• _Textauszug_
'''
Abenteuer Patchworkfamilie
Jede Familie tickt anders und funktioniert nach ihren ganz eigenen Spielregeln. Wenn zwei Familien zusammenwachsen und sich als Patchworkfamilie neu organisieren müssen, kann das schon mal kompliziert werden kann. Psychologin und Familientherapeutin Katharina Grünewald weiß: Bis jeder seine neue Rolle gefunden hat, braucht es Zeit und viel Fingerspitzengefühl.
Was ist die Herausforderung in Patchworkfamilien?
Grob gesagt, gibt es in jeder Familie eine natürliche Trennung zwischen verschiedenen Ebenen. Bei klassischen Familien ist das üblicherweise eine horizontale Trennung zwischen den Eltern und Kindern. Bei Patchwork verläuft oft eine vertikale Trennung – zwischen zwei Familien: Dann steht auf der einen Seite etwa der Vater mit seinem leiblichen Kind, auf der anderen Seite die Stiefmutter.
Ihr Buch heißt „Glückliche Stiefmutter“ – und nicht „Glückliche Stiefeltern“. Haben es Stiefmütter schwerer als Stiefväter?
So pauschal kann man das nicht beantworten. Grundsätzlich ist es aber so, dass Frauen mit Konflikten in Patchworkfamilien anders umgehen als Männer. Das liegt meiner Meinung nach vor allem am gesellschaftlichen Bild, das wir unbewusst von den Begriffen Mutter und Vater haben. Demnach ist die Mutter verantwortlich fürs Familiengeschehen – auch als Stiefmutter. Dadurch entsteht bei ihnen oft ein größerer Leidensdruck. Daher sind es meistens auch die Stiefmütter, die entweder allein eine Therapie machen oder die treibende Kraft sind für eine Familientherapie.
'''
• _Vorliegende Daten_
'''
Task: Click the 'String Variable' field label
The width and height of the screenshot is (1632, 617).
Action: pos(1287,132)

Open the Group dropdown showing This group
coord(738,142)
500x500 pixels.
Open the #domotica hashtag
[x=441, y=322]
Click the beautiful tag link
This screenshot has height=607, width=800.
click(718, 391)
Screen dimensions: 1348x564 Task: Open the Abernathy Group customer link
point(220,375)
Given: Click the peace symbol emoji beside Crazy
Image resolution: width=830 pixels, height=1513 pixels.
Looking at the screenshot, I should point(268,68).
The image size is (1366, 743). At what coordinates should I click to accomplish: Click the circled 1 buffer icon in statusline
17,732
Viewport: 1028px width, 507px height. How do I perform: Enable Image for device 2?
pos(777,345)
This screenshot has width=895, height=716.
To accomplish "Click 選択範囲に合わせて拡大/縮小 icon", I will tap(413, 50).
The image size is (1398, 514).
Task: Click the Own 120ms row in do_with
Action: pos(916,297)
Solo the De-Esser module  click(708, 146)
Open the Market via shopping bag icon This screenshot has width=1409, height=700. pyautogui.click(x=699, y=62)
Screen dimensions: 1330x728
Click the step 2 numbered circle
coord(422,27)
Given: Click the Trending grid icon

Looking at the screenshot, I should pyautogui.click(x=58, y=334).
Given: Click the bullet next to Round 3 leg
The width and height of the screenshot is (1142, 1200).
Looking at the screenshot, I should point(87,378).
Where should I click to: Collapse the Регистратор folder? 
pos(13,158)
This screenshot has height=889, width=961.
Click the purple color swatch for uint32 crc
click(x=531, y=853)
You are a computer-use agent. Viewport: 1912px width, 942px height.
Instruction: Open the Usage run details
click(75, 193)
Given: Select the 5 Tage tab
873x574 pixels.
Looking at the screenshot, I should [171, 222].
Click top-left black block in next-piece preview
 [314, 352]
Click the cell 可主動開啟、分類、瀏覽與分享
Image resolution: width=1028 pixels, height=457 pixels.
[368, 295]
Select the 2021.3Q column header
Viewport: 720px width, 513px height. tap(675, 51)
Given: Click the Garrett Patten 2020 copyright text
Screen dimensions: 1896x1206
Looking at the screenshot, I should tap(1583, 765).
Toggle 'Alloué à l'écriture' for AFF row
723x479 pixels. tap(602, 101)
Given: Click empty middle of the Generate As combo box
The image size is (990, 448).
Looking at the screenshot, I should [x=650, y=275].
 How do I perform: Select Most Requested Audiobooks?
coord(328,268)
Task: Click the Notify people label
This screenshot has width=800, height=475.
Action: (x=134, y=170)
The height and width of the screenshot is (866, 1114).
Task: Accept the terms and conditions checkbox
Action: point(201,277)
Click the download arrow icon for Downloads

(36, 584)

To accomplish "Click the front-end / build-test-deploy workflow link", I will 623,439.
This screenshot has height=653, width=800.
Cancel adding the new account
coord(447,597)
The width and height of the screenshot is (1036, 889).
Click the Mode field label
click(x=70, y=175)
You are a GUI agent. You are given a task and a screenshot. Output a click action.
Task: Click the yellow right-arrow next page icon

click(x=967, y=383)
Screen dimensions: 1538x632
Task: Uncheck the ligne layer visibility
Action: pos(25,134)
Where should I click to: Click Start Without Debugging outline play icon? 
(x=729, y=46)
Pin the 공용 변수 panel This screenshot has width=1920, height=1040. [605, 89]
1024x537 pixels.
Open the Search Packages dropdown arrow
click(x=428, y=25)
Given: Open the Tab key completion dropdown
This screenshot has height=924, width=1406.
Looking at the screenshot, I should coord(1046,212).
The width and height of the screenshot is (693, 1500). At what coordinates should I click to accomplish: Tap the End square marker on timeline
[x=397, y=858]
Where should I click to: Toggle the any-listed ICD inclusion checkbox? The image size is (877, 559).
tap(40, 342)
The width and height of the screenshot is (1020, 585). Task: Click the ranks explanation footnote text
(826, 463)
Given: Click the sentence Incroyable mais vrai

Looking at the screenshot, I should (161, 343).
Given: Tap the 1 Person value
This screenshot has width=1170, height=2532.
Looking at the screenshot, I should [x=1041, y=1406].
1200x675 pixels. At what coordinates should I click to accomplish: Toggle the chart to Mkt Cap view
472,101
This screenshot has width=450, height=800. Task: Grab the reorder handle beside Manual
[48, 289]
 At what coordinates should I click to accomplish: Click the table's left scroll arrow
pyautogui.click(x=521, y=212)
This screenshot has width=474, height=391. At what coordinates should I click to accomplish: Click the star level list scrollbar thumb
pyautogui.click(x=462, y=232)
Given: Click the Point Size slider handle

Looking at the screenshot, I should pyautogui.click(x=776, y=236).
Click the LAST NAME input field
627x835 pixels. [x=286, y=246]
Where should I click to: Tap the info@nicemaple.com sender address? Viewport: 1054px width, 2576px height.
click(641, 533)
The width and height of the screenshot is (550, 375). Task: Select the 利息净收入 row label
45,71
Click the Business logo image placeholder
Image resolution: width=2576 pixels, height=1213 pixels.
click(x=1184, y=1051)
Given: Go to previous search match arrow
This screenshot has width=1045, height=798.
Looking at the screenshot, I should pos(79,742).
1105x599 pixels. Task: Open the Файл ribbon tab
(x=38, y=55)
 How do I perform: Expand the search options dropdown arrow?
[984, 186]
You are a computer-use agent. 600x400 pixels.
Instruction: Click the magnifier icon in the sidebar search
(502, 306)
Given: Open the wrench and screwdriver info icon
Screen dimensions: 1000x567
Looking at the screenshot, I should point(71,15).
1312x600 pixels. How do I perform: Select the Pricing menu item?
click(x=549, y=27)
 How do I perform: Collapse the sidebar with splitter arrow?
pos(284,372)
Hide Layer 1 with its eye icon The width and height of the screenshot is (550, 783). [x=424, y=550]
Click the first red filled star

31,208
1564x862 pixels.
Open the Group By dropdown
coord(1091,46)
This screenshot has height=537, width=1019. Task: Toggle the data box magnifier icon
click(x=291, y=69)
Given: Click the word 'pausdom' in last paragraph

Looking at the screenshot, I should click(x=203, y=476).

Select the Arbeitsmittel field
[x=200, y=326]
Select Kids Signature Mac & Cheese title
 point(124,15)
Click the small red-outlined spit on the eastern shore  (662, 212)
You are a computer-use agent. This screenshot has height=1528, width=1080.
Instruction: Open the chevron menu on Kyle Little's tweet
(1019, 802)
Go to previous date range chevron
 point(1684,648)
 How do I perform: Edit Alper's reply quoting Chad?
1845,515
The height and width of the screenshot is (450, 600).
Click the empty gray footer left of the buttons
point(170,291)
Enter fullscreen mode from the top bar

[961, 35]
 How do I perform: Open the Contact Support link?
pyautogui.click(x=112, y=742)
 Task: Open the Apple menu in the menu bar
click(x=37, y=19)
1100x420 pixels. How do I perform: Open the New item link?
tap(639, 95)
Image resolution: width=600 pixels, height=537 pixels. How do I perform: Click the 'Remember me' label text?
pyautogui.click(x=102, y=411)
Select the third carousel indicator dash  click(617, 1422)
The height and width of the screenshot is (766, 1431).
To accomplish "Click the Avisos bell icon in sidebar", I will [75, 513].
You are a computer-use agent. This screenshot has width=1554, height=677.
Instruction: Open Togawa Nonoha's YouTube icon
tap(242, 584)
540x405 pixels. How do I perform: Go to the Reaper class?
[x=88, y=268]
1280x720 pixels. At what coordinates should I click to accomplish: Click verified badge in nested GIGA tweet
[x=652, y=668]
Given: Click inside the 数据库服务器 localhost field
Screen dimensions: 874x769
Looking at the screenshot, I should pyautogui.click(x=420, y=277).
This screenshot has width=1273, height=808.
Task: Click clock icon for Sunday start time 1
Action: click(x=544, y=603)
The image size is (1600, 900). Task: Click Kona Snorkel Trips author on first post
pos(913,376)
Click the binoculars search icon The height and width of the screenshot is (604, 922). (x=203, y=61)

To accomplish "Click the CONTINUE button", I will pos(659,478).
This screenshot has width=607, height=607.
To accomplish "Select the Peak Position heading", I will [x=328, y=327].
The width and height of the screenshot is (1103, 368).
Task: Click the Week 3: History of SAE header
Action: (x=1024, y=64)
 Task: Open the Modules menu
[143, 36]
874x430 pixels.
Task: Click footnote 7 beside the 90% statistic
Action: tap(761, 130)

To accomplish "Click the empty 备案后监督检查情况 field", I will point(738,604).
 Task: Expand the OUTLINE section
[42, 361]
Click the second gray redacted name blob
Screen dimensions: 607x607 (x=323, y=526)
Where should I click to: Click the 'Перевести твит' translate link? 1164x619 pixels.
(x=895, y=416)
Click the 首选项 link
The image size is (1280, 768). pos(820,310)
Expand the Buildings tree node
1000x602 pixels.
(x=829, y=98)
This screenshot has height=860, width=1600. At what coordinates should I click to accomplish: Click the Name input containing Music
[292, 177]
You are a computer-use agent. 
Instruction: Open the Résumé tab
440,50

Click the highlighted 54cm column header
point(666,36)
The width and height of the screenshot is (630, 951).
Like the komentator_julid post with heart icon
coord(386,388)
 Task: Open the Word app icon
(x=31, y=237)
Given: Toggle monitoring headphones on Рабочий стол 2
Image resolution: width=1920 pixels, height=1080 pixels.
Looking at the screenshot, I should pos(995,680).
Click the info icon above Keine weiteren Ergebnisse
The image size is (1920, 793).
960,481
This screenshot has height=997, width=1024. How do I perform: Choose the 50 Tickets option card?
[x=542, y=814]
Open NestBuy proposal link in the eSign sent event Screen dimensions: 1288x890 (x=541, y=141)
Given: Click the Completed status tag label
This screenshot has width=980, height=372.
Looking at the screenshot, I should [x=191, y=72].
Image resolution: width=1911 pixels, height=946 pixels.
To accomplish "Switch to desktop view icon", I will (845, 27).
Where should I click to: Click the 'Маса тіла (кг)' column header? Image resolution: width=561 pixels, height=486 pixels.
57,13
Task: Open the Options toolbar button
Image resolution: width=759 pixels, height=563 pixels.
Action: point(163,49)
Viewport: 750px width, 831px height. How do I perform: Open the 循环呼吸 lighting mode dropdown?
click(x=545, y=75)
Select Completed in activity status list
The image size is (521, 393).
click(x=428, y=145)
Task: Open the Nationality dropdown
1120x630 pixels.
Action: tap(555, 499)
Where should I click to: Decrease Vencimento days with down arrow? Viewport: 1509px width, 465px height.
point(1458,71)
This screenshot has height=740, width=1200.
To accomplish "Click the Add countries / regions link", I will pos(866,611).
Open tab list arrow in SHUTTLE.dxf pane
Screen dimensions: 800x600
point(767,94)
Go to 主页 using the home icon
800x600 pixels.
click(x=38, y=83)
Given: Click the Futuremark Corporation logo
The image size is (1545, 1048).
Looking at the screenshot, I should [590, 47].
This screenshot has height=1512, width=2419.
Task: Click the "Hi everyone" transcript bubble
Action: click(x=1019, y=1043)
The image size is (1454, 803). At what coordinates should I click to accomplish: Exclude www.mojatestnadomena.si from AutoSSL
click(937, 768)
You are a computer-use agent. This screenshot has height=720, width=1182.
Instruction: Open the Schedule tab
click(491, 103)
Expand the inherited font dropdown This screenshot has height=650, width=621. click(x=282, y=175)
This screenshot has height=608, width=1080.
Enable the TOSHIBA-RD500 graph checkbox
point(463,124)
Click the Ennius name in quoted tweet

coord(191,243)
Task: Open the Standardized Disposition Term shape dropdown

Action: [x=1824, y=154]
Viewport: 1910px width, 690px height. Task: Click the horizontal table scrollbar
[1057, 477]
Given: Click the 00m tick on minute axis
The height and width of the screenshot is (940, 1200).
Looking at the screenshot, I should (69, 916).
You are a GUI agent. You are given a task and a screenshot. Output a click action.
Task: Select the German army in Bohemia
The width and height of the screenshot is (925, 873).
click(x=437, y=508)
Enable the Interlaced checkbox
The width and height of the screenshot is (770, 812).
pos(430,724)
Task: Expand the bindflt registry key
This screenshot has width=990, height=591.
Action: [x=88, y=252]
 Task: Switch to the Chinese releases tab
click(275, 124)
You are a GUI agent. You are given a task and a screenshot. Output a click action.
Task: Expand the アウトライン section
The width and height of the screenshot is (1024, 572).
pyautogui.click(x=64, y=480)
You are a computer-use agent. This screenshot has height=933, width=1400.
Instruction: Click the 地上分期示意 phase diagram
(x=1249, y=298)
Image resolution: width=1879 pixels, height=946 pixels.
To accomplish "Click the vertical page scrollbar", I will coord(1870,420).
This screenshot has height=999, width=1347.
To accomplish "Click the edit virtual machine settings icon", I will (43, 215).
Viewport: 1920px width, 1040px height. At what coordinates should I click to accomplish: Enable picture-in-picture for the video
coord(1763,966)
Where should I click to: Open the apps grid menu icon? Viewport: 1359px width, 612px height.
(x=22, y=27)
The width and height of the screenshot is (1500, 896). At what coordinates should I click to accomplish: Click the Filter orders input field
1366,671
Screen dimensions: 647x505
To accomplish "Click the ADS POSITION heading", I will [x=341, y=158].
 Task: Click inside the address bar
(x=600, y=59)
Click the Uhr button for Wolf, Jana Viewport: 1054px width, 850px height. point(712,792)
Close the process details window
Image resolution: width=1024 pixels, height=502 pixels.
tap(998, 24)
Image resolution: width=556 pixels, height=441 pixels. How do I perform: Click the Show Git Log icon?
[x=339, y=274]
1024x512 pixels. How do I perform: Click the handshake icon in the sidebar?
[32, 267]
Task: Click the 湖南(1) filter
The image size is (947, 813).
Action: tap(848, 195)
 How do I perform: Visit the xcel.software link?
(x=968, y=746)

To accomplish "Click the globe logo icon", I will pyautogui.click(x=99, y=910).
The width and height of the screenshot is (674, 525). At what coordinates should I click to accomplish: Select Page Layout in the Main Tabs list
'''
• _Zu erledigende Aufgabe_
Tippe aus dem Textauszug über Patchworkfamilien die Stelle ab, beginnend mit „So pauschal kann“ und weiter bis einschließlich „für eine Familientherapie.“.

• _Ergebnis_
So pauschal kann man das nicht beantworten. Grundsätzlich ist es aber so, dass Frauen mit Konflikten in Patchworkfamilien anders umgehen als Männer. Das liegt meiner Meinung nach vor allem am gesellschaftlichen Bild, das wir unbewusst von den Begriffen Mutter und Vater haben. Demnach ist die Mutter verantwortlich fürs Familiengeschehen – auch als Stiefmutter. Dadurch entsteht bei ihnen oft ein größerer Leidensdruck. Daher sind es meistens auch die Stiefmütter, die entweder allein eine Therapie machen oder die treibende Kraft sind für eine Familientherapie.